Visuell wurde mit harten Bandagen gekämpft. Die SVP verwendete wieder ihre Schäfchenplakate, mit denen sie 2007 um Unterschriften für die Zulassung der Ausschaffungsinitiative geworben hatte. Auf den Plakaten sieht man neben dem Slogan »Sicherheit schaffen!« eine Gruppe von weißen Schafen, die ein schwarzes Schaf wegstoßen. Die Gegner der Initiative warteten mit einem Plakat auf, auf dem sich ein Schweizerkreuz in ein Hakenkreuz verwandelt und das für großes Aufsehen sorgte.

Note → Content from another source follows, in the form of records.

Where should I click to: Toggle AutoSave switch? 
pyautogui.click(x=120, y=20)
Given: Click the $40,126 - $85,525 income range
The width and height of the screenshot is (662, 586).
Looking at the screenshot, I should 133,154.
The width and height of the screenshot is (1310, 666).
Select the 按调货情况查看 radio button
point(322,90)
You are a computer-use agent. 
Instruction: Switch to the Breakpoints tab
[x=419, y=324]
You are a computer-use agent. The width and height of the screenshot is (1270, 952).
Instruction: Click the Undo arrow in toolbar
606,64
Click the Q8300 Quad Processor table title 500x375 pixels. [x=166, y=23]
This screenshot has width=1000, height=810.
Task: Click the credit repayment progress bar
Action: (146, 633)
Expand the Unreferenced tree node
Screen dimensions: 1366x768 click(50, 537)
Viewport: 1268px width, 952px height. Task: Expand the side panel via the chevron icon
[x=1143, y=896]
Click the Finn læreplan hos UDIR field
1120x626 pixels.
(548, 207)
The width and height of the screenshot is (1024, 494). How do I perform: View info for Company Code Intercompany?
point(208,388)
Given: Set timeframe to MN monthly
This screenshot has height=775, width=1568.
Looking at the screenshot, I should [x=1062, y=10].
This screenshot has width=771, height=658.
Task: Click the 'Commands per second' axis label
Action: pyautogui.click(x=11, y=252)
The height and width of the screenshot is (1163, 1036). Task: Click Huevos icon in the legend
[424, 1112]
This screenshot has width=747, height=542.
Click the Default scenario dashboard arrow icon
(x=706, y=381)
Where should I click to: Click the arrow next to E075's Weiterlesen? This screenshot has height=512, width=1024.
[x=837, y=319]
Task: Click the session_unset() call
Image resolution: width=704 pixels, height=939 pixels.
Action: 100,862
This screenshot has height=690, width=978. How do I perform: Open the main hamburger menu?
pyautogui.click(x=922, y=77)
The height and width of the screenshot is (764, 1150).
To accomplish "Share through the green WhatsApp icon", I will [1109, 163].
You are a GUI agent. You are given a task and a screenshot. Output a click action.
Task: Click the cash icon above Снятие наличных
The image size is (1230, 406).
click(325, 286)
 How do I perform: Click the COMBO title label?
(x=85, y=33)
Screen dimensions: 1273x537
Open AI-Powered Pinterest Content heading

Die Initiative wurde in der Mehrheit der Kantone abgelehnt, wobei es, wie häufig, eine erhebliche Diskrepanz zwischen dem eher liberal geprägten städtischen Raum und den erzkonservativen ländlichen Kantonen gab. Ob damit dem Siegeszug der SVP Einhalt geboten ist, wird sich zeigen. Derzeit wirbt sie für eine »Selbstbestimmungsinitiative«, die dem Landesrecht einen Vorrang vor dem internationalen Recht einräumt und damit die Europäische Menschenrechtskonvention endgültig aufkündigen würde.